[Aim of the exercise] Every entry must be printed again exactly, with nothing left out.

*** Entries shown Section Begins ***

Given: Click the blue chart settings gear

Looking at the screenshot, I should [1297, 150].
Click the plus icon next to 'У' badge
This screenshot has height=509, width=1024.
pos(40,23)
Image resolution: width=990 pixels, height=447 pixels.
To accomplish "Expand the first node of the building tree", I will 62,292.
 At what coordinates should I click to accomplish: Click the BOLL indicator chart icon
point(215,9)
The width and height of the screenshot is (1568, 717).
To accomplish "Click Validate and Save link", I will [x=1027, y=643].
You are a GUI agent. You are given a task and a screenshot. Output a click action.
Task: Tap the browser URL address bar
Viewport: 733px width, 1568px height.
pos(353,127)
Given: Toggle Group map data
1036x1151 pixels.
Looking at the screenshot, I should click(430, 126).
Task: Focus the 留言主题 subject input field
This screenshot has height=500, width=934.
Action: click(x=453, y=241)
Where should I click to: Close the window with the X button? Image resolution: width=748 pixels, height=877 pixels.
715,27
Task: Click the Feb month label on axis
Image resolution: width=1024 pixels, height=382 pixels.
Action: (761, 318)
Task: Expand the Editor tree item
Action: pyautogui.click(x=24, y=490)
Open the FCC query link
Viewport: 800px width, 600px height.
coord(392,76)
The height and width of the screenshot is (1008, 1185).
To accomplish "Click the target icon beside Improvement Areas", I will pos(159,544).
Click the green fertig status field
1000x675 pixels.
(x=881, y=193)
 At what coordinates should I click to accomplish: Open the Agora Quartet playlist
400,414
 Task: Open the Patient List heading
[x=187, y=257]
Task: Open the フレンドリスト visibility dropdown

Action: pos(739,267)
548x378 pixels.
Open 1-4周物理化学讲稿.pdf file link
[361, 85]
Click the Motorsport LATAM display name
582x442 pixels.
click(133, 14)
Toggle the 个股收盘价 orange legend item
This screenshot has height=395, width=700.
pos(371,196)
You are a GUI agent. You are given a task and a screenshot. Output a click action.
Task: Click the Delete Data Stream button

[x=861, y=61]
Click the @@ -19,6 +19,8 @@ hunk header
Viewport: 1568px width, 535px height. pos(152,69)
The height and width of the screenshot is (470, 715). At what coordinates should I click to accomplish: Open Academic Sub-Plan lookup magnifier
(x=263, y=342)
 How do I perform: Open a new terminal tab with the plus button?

*** Entries shown Section Ends ***

[Result]
Given: Click the blue chart settings gear

Looking at the screenshot, I should [1297, 150].
Click the plus icon next to 'У' badge
This screenshot has height=509, width=1024.
pos(40,23)
Image resolution: width=990 pixels, height=447 pixels.
To accomplish "Expand the first node of the building tree", I will 62,292.
 At what coordinates should I click to accomplish: Click the BOLL indicator chart icon
point(215,9)
The width and height of the screenshot is (1568, 717).
To accomplish "Click Validate and Save link", I will [x=1027, y=643].
You are a GUI agent. You are given a task and a screenshot. Output a click action.
Task: Tap the browser URL address bar
Viewport: 733px width, 1568px height.
pos(353,127)
Given: Toggle Group map data
1036x1151 pixels.
Looking at the screenshot, I should click(430, 126).
Task: Focus the 留言主题 subject input field
This screenshot has height=500, width=934.
Action: click(x=453, y=241)
Where should I click to: Close the window with the X button? Image resolution: width=748 pixels, height=877 pixels.
715,27
Task: Click the Feb month label on axis
Image resolution: width=1024 pixels, height=382 pixels.
Action: (761, 318)
Task: Expand the Editor tree item
Action: pyautogui.click(x=24, y=490)
Open the FCC query link
Viewport: 800px width, 600px height.
coord(392,76)
The height and width of the screenshot is (1008, 1185).
To accomplish "Click the target icon beside Improvement Areas", I will pos(159,544).
Click the green fertig status field
1000x675 pixels.
(x=881, y=193)
 At what coordinates should I click to accomplish: Open the Agora Quartet playlist
400,414
 Task: Open the Patient List heading
[x=187, y=257]
Task: Open the フレンドリスト visibility dropdown

Action: pos(739,267)
548x378 pixels.
Open 1-4周物理化学讲稿.pdf file link
[361, 85]
Click the Motorsport LATAM display name
582x442 pixels.
click(133, 14)
Toggle the 个股收盘价 orange legend item
This screenshot has height=395, width=700.
pos(371,196)
You are a GUI agent. You are given a task and a screenshot. Output a click action.
Task: Click the Delete Data Stream button

[x=861, y=61]
Click the @@ -19,6 +19,8 @@ hunk header
Viewport: 1568px width, 535px height. pos(152,69)
The height and width of the screenshot is (470, 715). At what coordinates should I click to accomplish: Open Academic Sub-Plan lookup magnifier
(x=263, y=342)
 How do I perform: Open a new terminal tab with the plus button?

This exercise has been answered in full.